Old Bones Page 20

She quickly stepped in and closed the door behind her. As her eyes adjusted to the darkness, she began to make out details: black plastic over the windows to keep out the light; a battered desk with a large Buck knife jammed into its top; an Ibanez flying-V guitar lying in a pile of stomp boxes next to a Fender amp. Posters on the wall displayed thrash bands like Slayer and Metallica, along with cult films such as Audition and The Relic. A smell of weed and unwashed socks lingered in the air.

A twin bed sat to the right of the door, its covers twisted up in a ball at the foot. A figure sat on the bed: a man, or rather a boy, wearing torn black jeans, black low-top sneakers, and a jean jacket with metal studs in it. His hair was long and spiky, and it flopped over his face, concealing the features. His knees were drawn up and he was hugging them to his chest with two tattooed arms. His eyes flickered up toward her a moment before drifting back down to stare again at nothing.

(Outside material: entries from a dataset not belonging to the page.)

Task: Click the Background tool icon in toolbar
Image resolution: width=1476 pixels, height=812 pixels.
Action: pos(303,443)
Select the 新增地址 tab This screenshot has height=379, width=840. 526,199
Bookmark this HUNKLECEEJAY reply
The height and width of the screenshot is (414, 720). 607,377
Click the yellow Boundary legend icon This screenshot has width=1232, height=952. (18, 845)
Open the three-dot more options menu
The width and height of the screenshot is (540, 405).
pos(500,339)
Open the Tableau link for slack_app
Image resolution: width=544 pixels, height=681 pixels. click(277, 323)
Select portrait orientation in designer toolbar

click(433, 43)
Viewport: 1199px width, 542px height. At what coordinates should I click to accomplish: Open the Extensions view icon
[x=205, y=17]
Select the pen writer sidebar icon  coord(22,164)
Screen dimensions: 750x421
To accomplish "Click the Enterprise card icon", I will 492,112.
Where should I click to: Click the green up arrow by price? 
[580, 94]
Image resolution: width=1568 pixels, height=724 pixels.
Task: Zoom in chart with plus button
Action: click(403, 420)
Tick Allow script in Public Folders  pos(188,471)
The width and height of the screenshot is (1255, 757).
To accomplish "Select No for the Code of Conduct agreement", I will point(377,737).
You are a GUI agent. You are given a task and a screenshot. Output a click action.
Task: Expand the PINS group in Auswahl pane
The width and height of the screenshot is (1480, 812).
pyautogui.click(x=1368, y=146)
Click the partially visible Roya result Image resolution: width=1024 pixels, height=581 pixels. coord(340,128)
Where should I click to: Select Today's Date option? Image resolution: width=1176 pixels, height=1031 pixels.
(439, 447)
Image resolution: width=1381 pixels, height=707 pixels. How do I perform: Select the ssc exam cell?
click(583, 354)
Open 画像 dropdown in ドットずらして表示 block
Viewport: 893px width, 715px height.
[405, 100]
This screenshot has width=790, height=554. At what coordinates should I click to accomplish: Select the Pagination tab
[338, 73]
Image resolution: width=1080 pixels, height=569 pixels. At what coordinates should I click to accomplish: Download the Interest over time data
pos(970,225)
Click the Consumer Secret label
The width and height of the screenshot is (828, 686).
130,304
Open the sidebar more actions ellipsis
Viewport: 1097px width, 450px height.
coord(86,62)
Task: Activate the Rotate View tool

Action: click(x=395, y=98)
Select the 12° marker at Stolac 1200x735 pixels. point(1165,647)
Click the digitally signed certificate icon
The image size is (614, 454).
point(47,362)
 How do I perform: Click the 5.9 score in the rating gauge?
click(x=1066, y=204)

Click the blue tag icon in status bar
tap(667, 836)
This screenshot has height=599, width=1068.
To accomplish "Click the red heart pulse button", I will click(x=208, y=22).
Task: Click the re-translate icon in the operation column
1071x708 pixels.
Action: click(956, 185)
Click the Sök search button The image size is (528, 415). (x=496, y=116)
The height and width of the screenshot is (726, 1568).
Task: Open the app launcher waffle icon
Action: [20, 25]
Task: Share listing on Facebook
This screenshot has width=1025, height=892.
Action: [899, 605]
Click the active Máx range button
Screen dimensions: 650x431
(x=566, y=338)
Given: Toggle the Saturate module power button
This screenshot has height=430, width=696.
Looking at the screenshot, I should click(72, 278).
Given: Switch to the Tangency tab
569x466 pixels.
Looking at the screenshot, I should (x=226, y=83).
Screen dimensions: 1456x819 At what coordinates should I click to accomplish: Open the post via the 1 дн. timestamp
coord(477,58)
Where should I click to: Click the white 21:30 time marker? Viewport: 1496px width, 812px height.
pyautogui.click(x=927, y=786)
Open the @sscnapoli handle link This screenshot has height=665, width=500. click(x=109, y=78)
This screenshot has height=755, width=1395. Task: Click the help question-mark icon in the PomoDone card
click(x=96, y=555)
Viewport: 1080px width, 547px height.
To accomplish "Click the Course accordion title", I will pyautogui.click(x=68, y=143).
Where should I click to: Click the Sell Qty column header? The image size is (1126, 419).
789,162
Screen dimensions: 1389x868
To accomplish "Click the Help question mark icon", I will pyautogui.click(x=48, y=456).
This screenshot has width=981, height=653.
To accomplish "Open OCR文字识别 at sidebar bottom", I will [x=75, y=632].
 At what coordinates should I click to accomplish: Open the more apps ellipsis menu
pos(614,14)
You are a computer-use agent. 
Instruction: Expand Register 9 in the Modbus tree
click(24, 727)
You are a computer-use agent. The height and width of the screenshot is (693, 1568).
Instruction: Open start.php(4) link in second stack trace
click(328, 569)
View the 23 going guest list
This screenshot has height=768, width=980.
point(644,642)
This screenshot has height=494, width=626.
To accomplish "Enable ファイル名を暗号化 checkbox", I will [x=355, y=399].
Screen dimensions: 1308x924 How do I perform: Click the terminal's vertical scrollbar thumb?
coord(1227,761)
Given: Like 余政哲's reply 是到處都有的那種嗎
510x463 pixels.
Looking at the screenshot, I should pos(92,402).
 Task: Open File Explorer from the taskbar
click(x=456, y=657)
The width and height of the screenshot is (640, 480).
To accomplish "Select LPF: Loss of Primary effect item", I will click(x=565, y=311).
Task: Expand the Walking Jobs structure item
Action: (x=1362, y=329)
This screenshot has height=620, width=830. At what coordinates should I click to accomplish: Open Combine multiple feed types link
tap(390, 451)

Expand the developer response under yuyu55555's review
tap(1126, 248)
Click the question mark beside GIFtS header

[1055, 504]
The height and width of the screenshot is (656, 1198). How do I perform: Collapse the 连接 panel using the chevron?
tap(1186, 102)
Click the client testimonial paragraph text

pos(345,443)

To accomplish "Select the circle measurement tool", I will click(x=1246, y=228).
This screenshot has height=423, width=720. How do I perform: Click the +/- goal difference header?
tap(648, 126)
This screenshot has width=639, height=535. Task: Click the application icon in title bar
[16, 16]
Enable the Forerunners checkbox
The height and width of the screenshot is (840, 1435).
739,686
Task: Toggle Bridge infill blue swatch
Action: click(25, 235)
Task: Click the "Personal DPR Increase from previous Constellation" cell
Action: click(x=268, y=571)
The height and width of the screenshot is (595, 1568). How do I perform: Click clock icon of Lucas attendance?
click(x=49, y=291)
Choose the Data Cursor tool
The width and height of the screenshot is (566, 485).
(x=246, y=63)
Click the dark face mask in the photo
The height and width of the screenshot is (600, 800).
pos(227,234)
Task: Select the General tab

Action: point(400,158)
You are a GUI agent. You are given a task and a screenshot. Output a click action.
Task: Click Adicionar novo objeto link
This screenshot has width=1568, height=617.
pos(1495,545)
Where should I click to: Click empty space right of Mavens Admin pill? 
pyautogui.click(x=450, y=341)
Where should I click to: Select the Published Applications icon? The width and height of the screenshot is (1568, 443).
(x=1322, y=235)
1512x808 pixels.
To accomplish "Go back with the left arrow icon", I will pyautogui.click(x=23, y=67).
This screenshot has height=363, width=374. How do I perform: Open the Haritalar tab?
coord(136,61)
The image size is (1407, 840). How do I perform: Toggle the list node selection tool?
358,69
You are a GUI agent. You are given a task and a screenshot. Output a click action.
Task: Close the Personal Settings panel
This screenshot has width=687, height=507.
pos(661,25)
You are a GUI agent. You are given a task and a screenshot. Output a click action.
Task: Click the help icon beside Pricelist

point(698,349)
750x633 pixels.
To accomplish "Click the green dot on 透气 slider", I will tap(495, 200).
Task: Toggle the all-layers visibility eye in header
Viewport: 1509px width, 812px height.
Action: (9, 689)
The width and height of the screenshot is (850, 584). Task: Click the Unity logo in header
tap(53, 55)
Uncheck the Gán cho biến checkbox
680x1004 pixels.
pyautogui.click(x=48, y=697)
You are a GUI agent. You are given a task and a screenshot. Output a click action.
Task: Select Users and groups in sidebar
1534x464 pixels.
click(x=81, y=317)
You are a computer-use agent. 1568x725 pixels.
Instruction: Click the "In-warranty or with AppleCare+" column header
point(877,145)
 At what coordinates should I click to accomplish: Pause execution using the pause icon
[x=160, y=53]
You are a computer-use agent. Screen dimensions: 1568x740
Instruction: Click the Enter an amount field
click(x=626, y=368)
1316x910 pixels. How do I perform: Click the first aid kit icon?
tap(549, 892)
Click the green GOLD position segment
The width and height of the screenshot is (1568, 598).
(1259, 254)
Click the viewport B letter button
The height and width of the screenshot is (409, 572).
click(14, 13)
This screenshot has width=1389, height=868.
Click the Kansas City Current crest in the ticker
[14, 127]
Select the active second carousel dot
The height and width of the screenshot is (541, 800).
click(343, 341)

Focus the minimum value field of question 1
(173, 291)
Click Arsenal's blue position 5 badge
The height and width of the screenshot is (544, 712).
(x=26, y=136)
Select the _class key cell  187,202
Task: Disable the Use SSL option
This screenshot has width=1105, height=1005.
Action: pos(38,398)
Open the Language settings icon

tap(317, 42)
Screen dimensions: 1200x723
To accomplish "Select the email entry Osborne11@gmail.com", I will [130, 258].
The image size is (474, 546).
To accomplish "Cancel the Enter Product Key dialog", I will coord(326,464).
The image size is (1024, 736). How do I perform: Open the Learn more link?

The volume of the music had been too high for her to process it before, but now she recognized it: “The Wanton Song,” by Led Zeppelin. Judging by the bass riff that had been shaking the apartment since her arrival, the kid had been playing it over and over. And now she noticed, on the scuffed table, a decent-looking sound system, with an amp and speakers and—to her surprise—a turntable with a stack of vinyl records next to it.

She turned to the youth on the bed. “Hey!” she shouted. “Would you mind if we turn it down for just a minute—”

In response, Parkin picked up a set of headphones and slid them over his ears.

Swanson took a seat beside the desk and began rotating it slowly back and forth, looking around. She knew that to Parkin, she must look like just another government drone, with her slacks and blue blazer, making negative assumptions about him. What the kid didn’t know was that she could easily have been him six years ago, right down to the ripped jeans and the little network of red lines on the inside of his arm where he’d practiced cutting himself. He couldn’t guess that his costume had been her costume, too, and that the blazer she was now wearing happened to be one of only two she could afford, a blue and a black, and that she was carefully rotating them until the next good sale. And he couldn’t guess that, as a result of all this, she might have a clue to what he was feeling—and how he was reacting—right now.

Parkin wasn’t in a gang—the tattoos weren’t right, and they were too professionally done. The record player, in place of some streaming Bluetooth device, indicated he cared enough to search out and curate a collection of music. Despite the smell of weed, he didn’t look like a big-time user, and according to Porter’s rap sheet the crimes this “shitbag of a brother” was suspected of were two accusations of shoplifting from big-box stores, the charges dropped in both cases. He’d been a decent student, too—until three years ago, when the plane with his parents disappeared into the ocean.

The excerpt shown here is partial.